赞
踩
C++ 结合 TensorRT 部署深度学习模型有几个关键优势,这些优势在各种工业和商业应用中极其重要:
高效的性能:TensorRT 通过优化深度学习模型来提高推理速度,减少延迟。这对于实时处理应用(如视频分析、机器人导航等)至关重要。
降低资源消耗:TensorRT 优化了模型以在GPU上高效运行,这意味着更低的内存占用和更高的吞吐量。对于资源受限的环境或在多任务并行处理的情况下,这是一个显著优势。
跨平台和硬件兼容性:C++ 是一种跨平台语言,配合 TensorRT,可以在多种硬件和操作系统上部署深度学习模型,包括嵌入式设备和服务器。
准确性和稳定性:TensorRT 提供了精确的数学和统计方法来减少浮点运算误差,这对于确保深度学习应用的准确性和稳定性至关重要。
定制和灵活性:使用 C++ 和 TensorRT,开发者可以高度定制他们的深度学习应用。这包括调整模型结构、优化算法和调节性能参数以满足特定需求。
支持复杂网络和大规模部署:TensorRT 支持最新的深度学习网络结构,并能够处理复杂的计算任务。这对于需要部署大型、复杂网络的工业应用来说是必要的。
易于集成和扩展:C++ 提供了与其他系统和工具(如数据库、网络服务等)集成的灵活性。此外,TensorRT 也可以轻松与其他NVIDIA工具链(如CUDA、cuDNN等)集成。
下载YOLOv8项目和Tensorrt部署项目,TensorRT C++代码选择:
https://github.com/xiaocao-tian/yolov8_tensorrt
yolov8参考前几天的ultralytics。
在ultralytics新建weights文件夹,放入yolov8s.pt.
将src的gen_wts.py,复制到ultralytics。
运行gen_wts.py,生成 yolov8s.wts.
再将weights复制到 yolov8 TensorRT。
我下载的是vs2022,只安装c++的桌面开发。
踩坑1:特别注意,请先安装Visual Studio 2019,再安装CUDA。

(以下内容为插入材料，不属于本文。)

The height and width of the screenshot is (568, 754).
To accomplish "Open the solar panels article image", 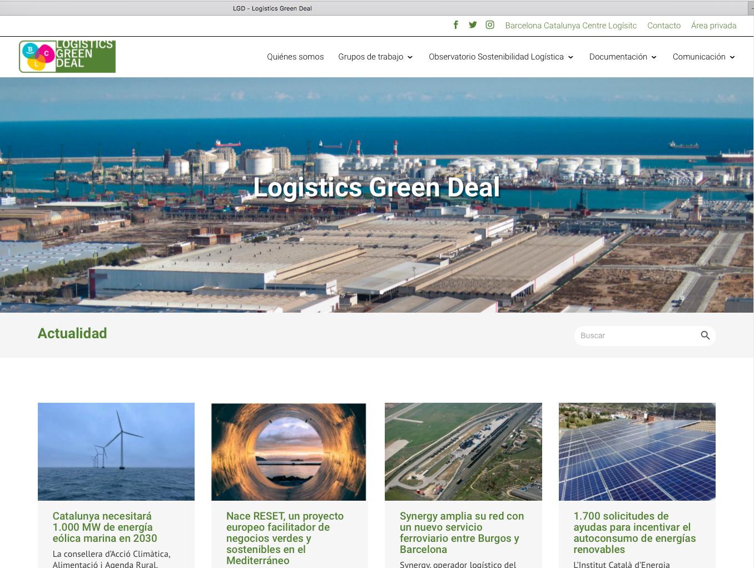I will point(637,451).
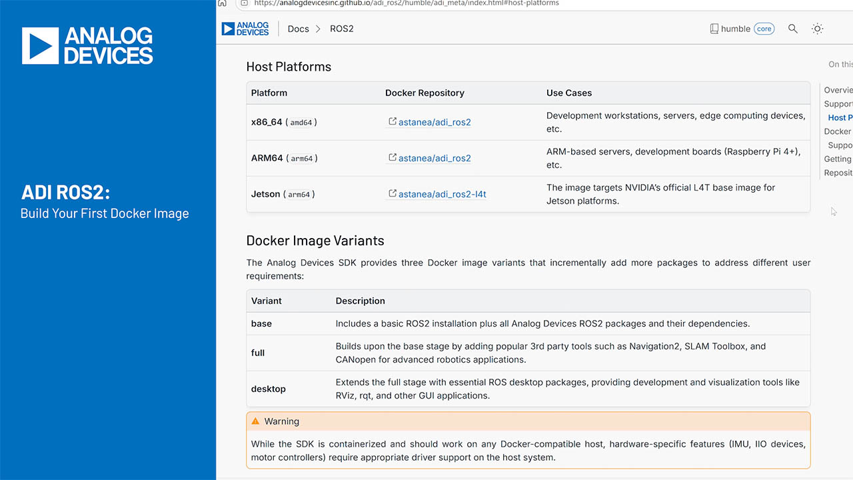Jump to Overview in page contents sidebar

tap(838, 90)
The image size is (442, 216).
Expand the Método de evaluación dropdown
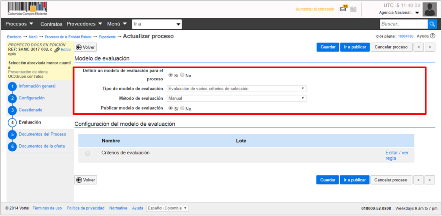click(x=236, y=98)
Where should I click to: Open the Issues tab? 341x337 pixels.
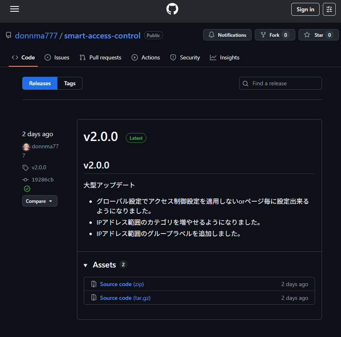(57, 57)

这样做的目的是避免在Visual Studio 2019中看不到CUDA runtime模板。CUDA安装过程中,会提供cuda模板插件,如果先下载好Visual Studio 2019的情况下,该插件会自动配置。
平坑1:安装好vs2022后,再重装cuda。
cuda和cudnn安装请看:yolov8实战第一天——yolov8部署并训练自己的数据集(保姆式教程)_yolov8训练自己的数据集-CSDN博客
下载:cmake-3.28.0-rc1-windows-x86_64.msi
安装版本,自己添加环境变量。
踩坑2:要验证cmake安装是否成功。
cmake成功安装。
opencv安装:C++实战Opencv第一天——win11下配置vs,opencv环境和运行第一个c++代码(从零开始,保姆教学)-CSDN博客
yolov8实战第三天——yolov8TensorRT部署(python推理)(保姆教学)_yolov8 tensorrt python部署-CSDN博客
踩坑3:环境变量的配置
平坑3:opencv、tensorrt、cudnn环境变量配置
至此,vs,cmake,cuda,cudnn,opencv,tensorrt全部配置完成。

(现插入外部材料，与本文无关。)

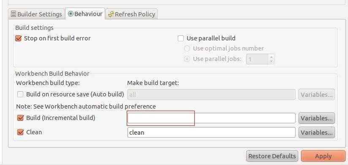Switch to the Builder Settings tab
This screenshot has height=165, width=348.
click(x=37, y=14)
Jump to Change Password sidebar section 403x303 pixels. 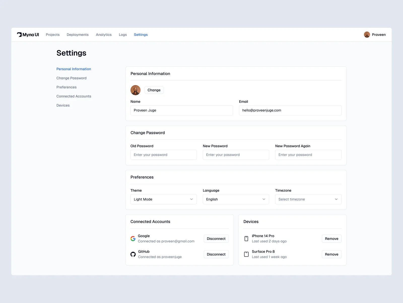pyautogui.click(x=72, y=78)
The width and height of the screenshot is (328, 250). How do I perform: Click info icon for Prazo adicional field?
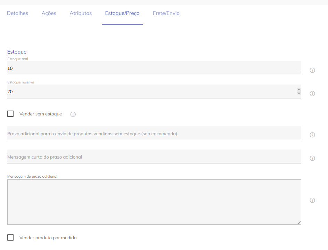[x=312, y=135]
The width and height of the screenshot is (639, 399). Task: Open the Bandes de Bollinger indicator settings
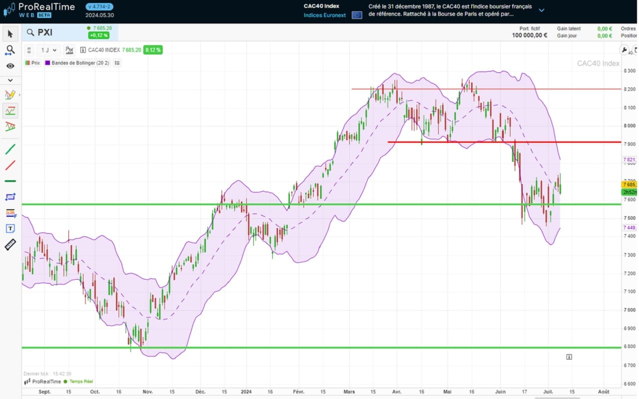pos(73,63)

在tensorrt项目中新建build文件夹,然后使用cmake编译,注意tensorrt项目中Cmakelist.txt
分别配置自己opencv和tensorrt的地址即可。
- cmake_minimum_required(VERSION 3.10)
-
- project(yolov8)
-
- # Modify to your path
- set(OpenCV_DIR "E:/opencv/opencv/build")

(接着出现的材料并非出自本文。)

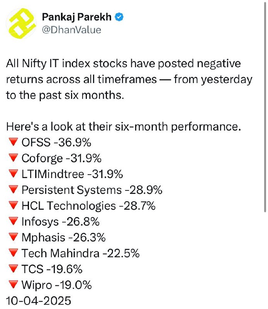Click the red triangle beside Tech Mahindra
The height and width of the screenshot is (309, 268).
tap(14, 253)
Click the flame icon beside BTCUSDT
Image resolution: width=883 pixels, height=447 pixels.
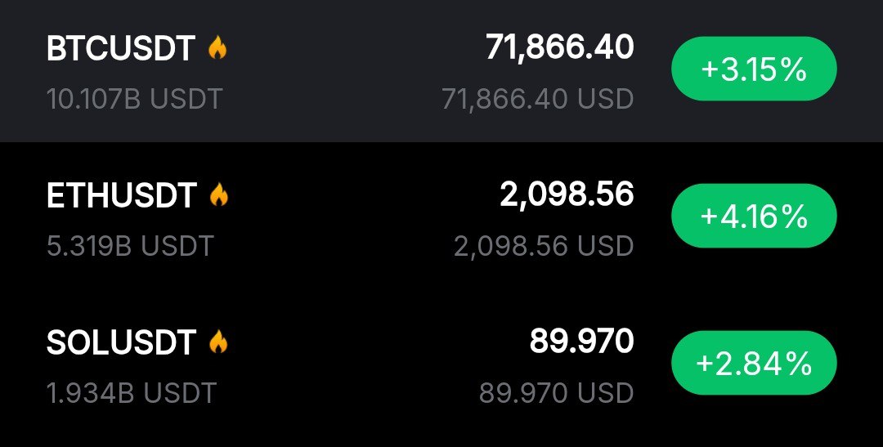point(217,48)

- set(TRT_DIR "E:/TensorRT-8.6.1.6")
-
- add_definitions(-std=c++11)
- add_definitions(-DAPI_EXPORTS)
- set(CMAKE_CXX_STANDARD 11)
- set(CMAKE_BUILD_TYPE Debug)
-
- # setup CUDA
- find_package(CUDA REQUIRED)
- message(STATUS "libraries: ${CUDA_LIBRARIES}")
- message(STATUS "include path: ${CUDA_INCLUDE_DIRS}")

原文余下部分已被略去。